Start

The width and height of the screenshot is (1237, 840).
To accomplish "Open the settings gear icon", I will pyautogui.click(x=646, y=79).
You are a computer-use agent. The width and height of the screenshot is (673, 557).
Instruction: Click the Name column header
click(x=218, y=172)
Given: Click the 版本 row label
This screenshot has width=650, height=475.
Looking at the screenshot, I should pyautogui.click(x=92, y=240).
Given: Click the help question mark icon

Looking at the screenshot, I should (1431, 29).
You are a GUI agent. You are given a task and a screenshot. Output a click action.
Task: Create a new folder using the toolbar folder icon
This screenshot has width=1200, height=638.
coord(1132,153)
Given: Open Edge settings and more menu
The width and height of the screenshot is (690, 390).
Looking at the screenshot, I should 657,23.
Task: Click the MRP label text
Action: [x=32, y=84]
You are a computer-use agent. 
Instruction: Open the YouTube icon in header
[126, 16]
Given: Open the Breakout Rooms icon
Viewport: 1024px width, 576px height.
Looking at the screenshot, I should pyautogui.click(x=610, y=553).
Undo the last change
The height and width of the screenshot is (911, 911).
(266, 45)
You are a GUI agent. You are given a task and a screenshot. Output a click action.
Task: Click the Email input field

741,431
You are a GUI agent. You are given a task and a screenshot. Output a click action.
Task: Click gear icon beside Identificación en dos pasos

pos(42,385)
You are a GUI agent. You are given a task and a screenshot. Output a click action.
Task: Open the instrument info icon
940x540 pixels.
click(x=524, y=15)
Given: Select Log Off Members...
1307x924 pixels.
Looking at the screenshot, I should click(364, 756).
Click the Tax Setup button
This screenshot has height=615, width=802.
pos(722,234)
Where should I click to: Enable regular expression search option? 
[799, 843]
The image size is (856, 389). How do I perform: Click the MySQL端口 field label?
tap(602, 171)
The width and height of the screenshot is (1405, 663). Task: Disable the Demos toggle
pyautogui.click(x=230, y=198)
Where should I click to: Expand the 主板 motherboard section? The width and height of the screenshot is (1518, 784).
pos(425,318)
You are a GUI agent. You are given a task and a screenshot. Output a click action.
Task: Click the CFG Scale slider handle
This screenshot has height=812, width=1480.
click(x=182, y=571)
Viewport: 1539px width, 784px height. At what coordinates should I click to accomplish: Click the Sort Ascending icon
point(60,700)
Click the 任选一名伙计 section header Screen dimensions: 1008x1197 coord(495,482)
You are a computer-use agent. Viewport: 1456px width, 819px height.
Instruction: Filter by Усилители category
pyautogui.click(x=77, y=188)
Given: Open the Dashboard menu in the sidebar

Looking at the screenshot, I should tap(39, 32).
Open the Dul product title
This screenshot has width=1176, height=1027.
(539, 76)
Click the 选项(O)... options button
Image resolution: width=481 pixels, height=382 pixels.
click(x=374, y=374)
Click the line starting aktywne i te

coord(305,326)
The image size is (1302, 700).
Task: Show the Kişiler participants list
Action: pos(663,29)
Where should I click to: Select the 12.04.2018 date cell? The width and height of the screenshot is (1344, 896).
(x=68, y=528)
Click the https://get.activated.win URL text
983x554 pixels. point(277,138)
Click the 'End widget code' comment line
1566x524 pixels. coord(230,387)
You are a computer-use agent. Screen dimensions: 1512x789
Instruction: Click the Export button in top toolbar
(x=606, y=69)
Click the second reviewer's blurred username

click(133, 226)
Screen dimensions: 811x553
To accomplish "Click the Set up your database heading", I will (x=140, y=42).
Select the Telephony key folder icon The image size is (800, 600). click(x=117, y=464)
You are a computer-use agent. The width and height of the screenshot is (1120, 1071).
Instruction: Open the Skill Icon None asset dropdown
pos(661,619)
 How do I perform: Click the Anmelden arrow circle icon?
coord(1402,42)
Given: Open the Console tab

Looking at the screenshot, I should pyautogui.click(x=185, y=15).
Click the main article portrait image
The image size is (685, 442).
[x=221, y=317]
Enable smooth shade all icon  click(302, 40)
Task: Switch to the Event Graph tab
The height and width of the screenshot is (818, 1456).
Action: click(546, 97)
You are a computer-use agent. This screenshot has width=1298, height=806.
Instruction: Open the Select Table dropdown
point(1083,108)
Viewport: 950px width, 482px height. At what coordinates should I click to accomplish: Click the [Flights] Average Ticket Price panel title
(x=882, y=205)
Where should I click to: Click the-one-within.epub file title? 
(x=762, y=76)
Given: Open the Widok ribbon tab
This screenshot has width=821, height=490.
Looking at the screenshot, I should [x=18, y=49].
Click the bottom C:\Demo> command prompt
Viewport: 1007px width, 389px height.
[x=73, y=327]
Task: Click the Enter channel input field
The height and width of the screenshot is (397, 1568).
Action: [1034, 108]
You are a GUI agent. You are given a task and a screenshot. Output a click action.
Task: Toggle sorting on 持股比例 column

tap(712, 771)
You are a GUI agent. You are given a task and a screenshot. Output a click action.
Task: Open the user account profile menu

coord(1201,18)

End

* **WORK REQUIRED**
Write out all the lines above again, swapping every "GUI agent" for "desktop agent" and changing nothing else.

* **SOLUTION FOR THIS PROBLEM**
The width and height of the screenshot is (1237, 840).
To accomplish "Open the settings gear icon", I will pyautogui.click(x=646, y=79).
You are a computer-use agent. The width and height of the screenshot is (673, 557).
Instruction: Click the Name column header
click(x=218, y=172)
Given: Click the 版本 row label
This screenshot has width=650, height=475.
Looking at the screenshot, I should pyautogui.click(x=92, y=240).
Given: Click the help question mark icon

Looking at the screenshot, I should (1431, 29).
You are a desktop agent. You are given a task and a screenshot. Output a click action.
Task: Create a new folder using the toolbar folder icon
This screenshot has width=1200, height=638.
coord(1132,153)
Given: Open Edge settings and more menu
The width and height of the screenshot is (690, 390).
Looking at the screenshot, I should 657,23.
Task: Click the MRP label text
Action: [x=32, y=84]
You are a computer-use agent. 
Instruction: Open the YouTube icon in header
[126, 16]
Given: Open the Breakout Rooms icon
Viewport: 1024px width, 576px height.
Looking at the screenshot, I should pyautogui.click(x=610, y=553).
Undo the last change
The height and width of the screenshot is (911, 911).
(266, 45)
You are a desktop agent. You are given a task and a screenshot. Output a click action.
Task: Click the Email input field

741,431
You are a desktop agent. You are given a task and a screenshot. Output a click action.
Task: Click gear icon beside Identificación en dos pasos

pos(42,385)
You are a desktop agent. You are given a task and a screenshot. Output a click action.
Task: Open the instrument info icon
940x540 pixels.
click(x=524, y=15)
Given: Select Log Off Members...
1307x924 pixels.
Looking at the screenshot, I should click(364, 756).
Click the Tax Setup button
This screenshot has height=615, width=802.
pos(722,234)
Where should I click to: Enable regular expression search option? 
[799, 843]
The image size is (856, 389). How do I perform: Click the MySQL端口 field label?
tap(602, 171)
The width and height of the screenshot is (1405, 663). Task: Disable the Demos toggle
pyautogui.click(x=230, y=198)
Where should I click to: Expand the 主板 motherboard section? The width and height of the screenshot is (1518, 784).
pos(425,318)
You are a desktop agent. You are given a task and a screenshot. Output a click action.
Task: Click the CFG Scale slider handle
This screenshot has height=812, width=1480.
click(x=182, y=571)
Viewport: 1539px width, 784px height. At what coordinates should I click to accomplish: Click the Sort Ascending icon
point(60,700)
Click the 任选一名伙计 section header Screen dimensions: 1008x1197 coord(495,482)
You are a computer-use agent. Viewport: 1456px width, 819px height.
Instruction: Filter by Усилители category
pyautogui.click(x=77, y=188)
Given: Open the Dashboard menu in the sidebar

Looking at the screenshot, I should tap(39, 32).
Open the Dul product title
This screenshot has width=1176, height=1027.
(539, 76)
Click the 选项(O)... options button
Image resolution: width=481 pixels, height=382 pixels.
click(x=374, y=374)
Click the line starting aktywne i te

coord(305,326)
The image size is (1302, 700).
Task: Show the Kişiler participants list
Action: pos(663,29)
Where should I click to: Select the 12.04.2018 date cell? The width and height of the screenshot is (1344, 896).
(x=68, y=528)
Click the https://get.activated.win URL text
983x554 pixels. point(277,138)
Click the 'End widget code' comment line
1566x524 pixels. coord(230,387)
You are a computer-use agent. Screen dimensions: 1512x789
Instruction: Click the Export button in top toolbar
(x=606, y=69)
Click the second reviewer's blurred username

click(133, 226)
Screen dimensions: 811x553
To accomplish "Click the Set up your database heading", I will (x=140, y=42).
Select the Telephony key folder icon The image size is (800, 600). click(x=117, y=464)
You are a computer-use agent. The width and height of the screenshot is (1120, 1071).
Instruction: Open the Skill Icon None asset dropdown
pos(661,619)
 How do I perform: Click the Anmelden arrow circle icon?
coord(1402,42)
Given: Open the Console tab

Looking at the screenshot, I should pyautogui.click(x=185, y=15).
Click the main article portrait image
The image size is (685, 442).
[x=221, y=317]
Enable smooth shade all icon  click(302, 40)
Task: Switch to the Event Graph tab
The height and width of the screenshot is (818, 1456).
Action: click(546, 97)
You are a computer-use agent. This screenshot has width=1298, height=806.
Instruction: Open the Select Table dropdown
point(1083,108)
Viewport: 950px width, 482px height. At what coordinates should I click to accomplish: Click the [Flights] Average Ticket Price panel title
(x=882, y=205)
Where should I click to: Click the-one-within.epub file title? 
(x=762, y=76)
Given: Open the Widok ribbon tab
This screenshot has width=821, height=490.
Looking at the screenshot, I should [x=18, y=49].
Click the bottom C:\Demo> command prompt
Viewport: 1007px width, 389px height.
[x=73, y=327]
Task: Click the Enter channel input field
The height and width of the screenshot is (397, 1568).
Action: [1034, 108]
You are a desktop agent. You are given a task and a screenshot. Output a click action.
Task: Toggle sorting on 持股比例 column

tap(712, 771)
You are a desktop agent. You are given a task and a screenshot. Output a click action.
Task: Open the user account profile menu

coord(1201,18)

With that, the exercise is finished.